Consider for example, the requirement to appropriately accommodate the needs of students who are affected by sexual violence. At first blush, this sounds straightforward. In reality, this is quite complex. Will accommodation be provided as soon as the information regarding sexual violence is received?  What accommodation(s) will be provided?  We can imagine that the type(s) of accommodation offered may vary if the student chooses not to report or make a complaint but simply makes an accommodation request as a result of an experience of sexual violence. This is because there will be fewer touchpoints for the college or university with the student and there is no clear outcome or resolution on the part of the college or university. We can also imagine that certain types of accommodation may be part of interim measures during the investigation or become part of the outcome of the investigation. However, what will happen to the accommodation if the investigation does not find that sexual violence occurred? Should it cease? Should the student be referred to the community resources available?
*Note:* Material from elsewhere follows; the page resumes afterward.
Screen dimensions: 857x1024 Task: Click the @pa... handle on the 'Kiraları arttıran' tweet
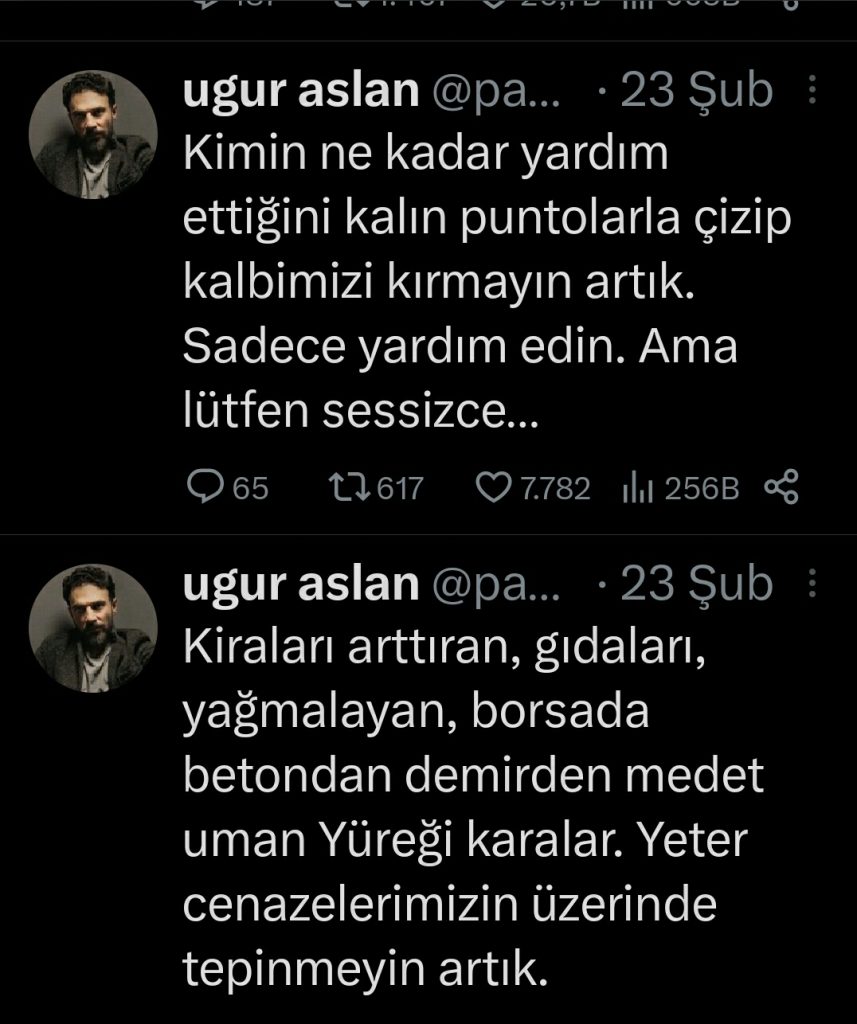[497, 586]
The Regulation also raises a number of process questions in terms of conducting investigations themselves. These too are complex. For example, there must be a process for determining whether to investigate an incident or complaint. What will this process be? Who will be making this decision? What is the standard to proceed? Is this a final decision or will there be a review of some kind? Will the college or university be keeping records of incidents or complaints that it chooses not to investigate? How will the decision not to investigate be communicated to the student? Will the person accused of sexual violence be advised that information was received by the college or university but that a decision was made not to proceed? If so, the college or university may wish to keep the information anonymous unless further allegations are received and additional steps required.

The Regulation also provides that the student may choose not to request an investigation by the college or university and is not required to participate in any investigation that may occur. Isn’t this at odds with the human rights case law that indicates that an institution should investigate once it has information that suggests there has been a breach of theHuman Rights Code? How then are these two statutory requirements to be reconciled? The college or university must make decisions whether to proceed at all in this instance, or create a process to follow should the college or university wish to proceed. If the student does not participate, will the investigation process be different?  A consideration here is that the college or university will not have the opportunity to seek additional information or clarification from the student. It may not be procedurally fair for the accused person to face anonymous information because he or she may not be able to provide a full answer to the allegations or questions.

This leads to concerns about the confidentiality measures that are also required by the Regulation. It is difficult to provide wholesale confidentiality assurances in light of the many possible scenarios and outcomes. Confidentiality cannot be assured should there be a need to involve additional resources. Colleges and universities must determine whether their process or policy will contain provisions for providing information to third parties and under what circumstances. Additionally, it must be decided what information will be shared with a student who chooses not to participate in the investigation. Is it fair or unfair for the student who declines to participate to learn of the outcome?

Though the Regulation provides guidance to colleges and universities, many questions remain and there are decisions to be made. Colleges and universities will have to try to anticipate the many possible issues that may arise along the way.